# Fromm vs Wellness Core



## mayayoung (May 24, 2015)

Hi everyone!
So I recently began to look for a good dog food for my pomeranian, Shadow, since I discovered her old food was not good for her at all. I've been looking at Wellness Core, Canidae (the grain free line), Fromm and Solid Gold. I got some Wellness Core samples a while ago, and she liked it a lot. I wanted a Canidae sample too, but the store didn't carry any. 

Yesterday, I visited the same dog boutique, and discovered they also sold Fromm and Solid Gold, both of which I have heard great things about, and requested samples for both of them too.
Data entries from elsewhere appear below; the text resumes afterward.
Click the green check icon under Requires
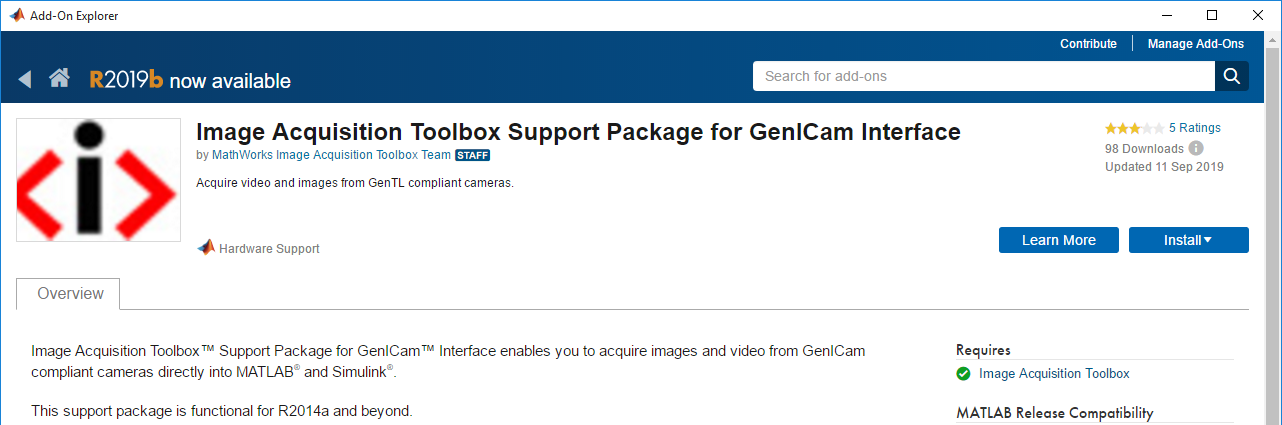Image resolution: width=1282 pixels, height=425 pixels. click(x=963, y=374)
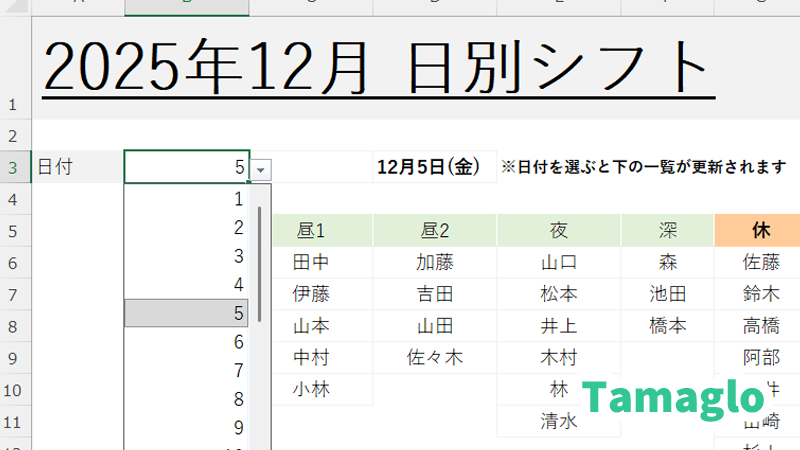Viewport: 800px width, 450px height.
Task: Click the dropdown arrow beside the date cell
Action: point(261,168)
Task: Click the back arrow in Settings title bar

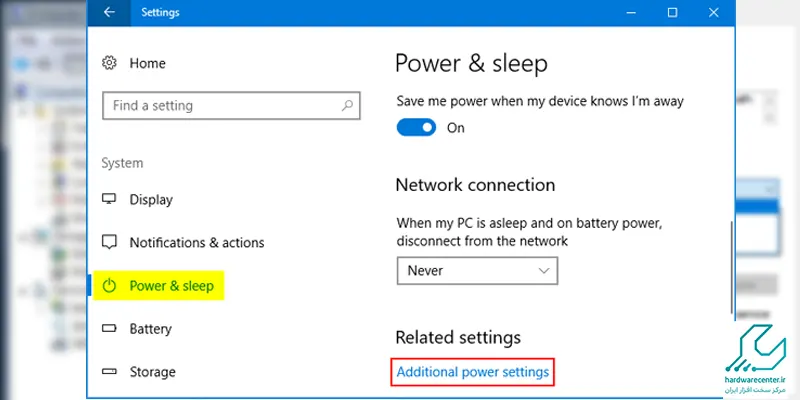Action: (109, 12)
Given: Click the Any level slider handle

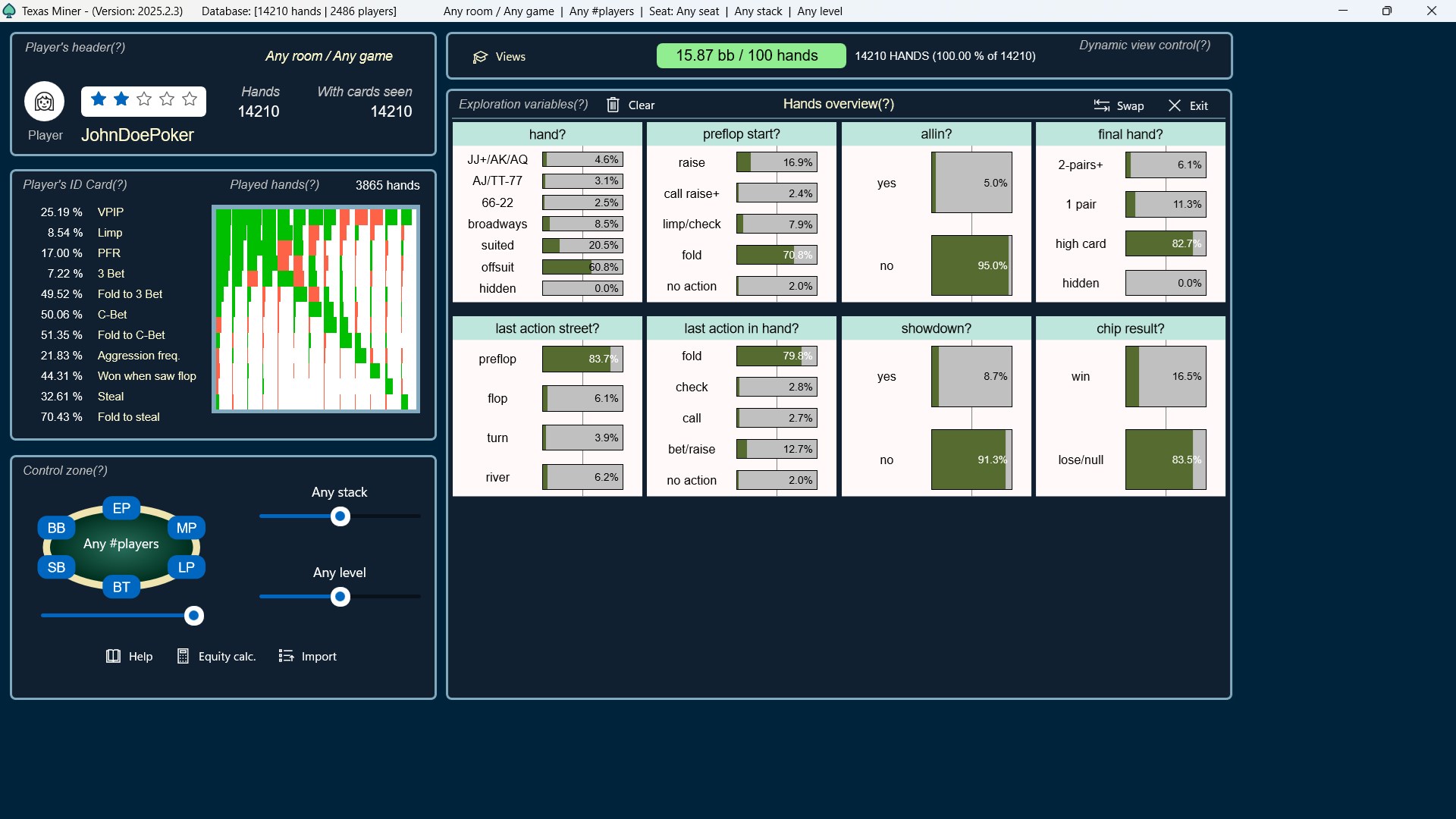Looking at the screenshot, I should pos(340,597).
I fed Shadow the Fromm Salmon Tunalini (it was the only flavour sample they had), and Shadow ate it all up. This morning, I prepared a "taste test", with the Solid Gold Wee Bits with bison, this other solid gold food with lamb (that they apparently only sell in asia), and the Salmon Fromm. Shadow's immediate favourite was the Solid Gold with bison, finished it and then went for the salmon. When that was done, she ate a few bites of the Solid Gold with lamb, but didn't like it much and left most of it in the bowl.

Obviously, the solid gold bison was her favourite, but she liked the fromm salmon too. I would gladly buy either of these for her, however, I have some minor issues with both of them...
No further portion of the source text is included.